■ WHAT YOU WILL DO:
From the line below containing "Click the monitor icon for 屏幕" to the final line, print each line exactly as written. No pictures belong in the copy.

[GIVEN RECORDS]

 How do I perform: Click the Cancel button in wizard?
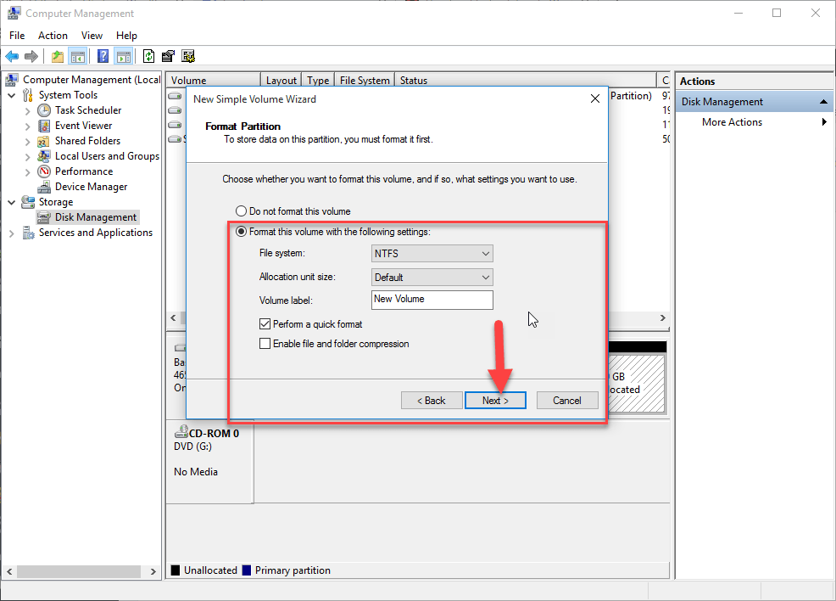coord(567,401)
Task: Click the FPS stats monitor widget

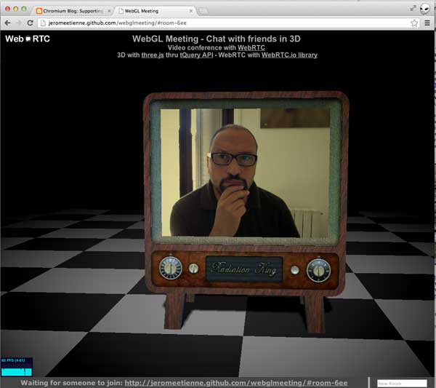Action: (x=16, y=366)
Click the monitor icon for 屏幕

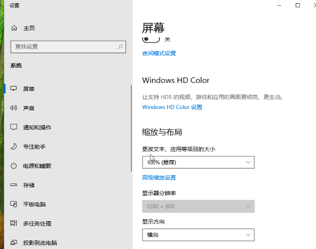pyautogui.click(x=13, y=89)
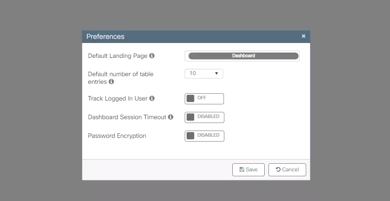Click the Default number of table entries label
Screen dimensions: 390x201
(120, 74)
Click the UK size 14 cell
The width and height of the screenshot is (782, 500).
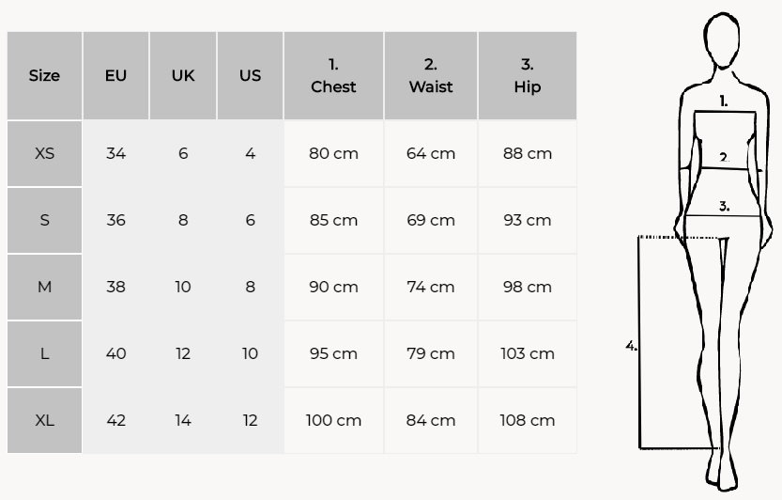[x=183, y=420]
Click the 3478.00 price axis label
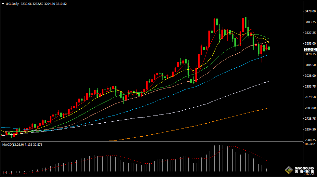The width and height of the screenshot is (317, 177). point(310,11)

[/GIVEN RECORDS]

■ SOLUTION TO THE EXERCISE:
Click the monitor icon for 屏幕

pyautogui.click(x=13, y=89)
Click the Default number of table entries label
Screen dimensions: 390x201
(120, 74)
Click the UK size 14 cell
The width and height of the screenshot is (782, 500).
[x=183, y=420]
Click the 3478.00 price axis label
The width and height of the screenshot is (317, 177). point(310,11)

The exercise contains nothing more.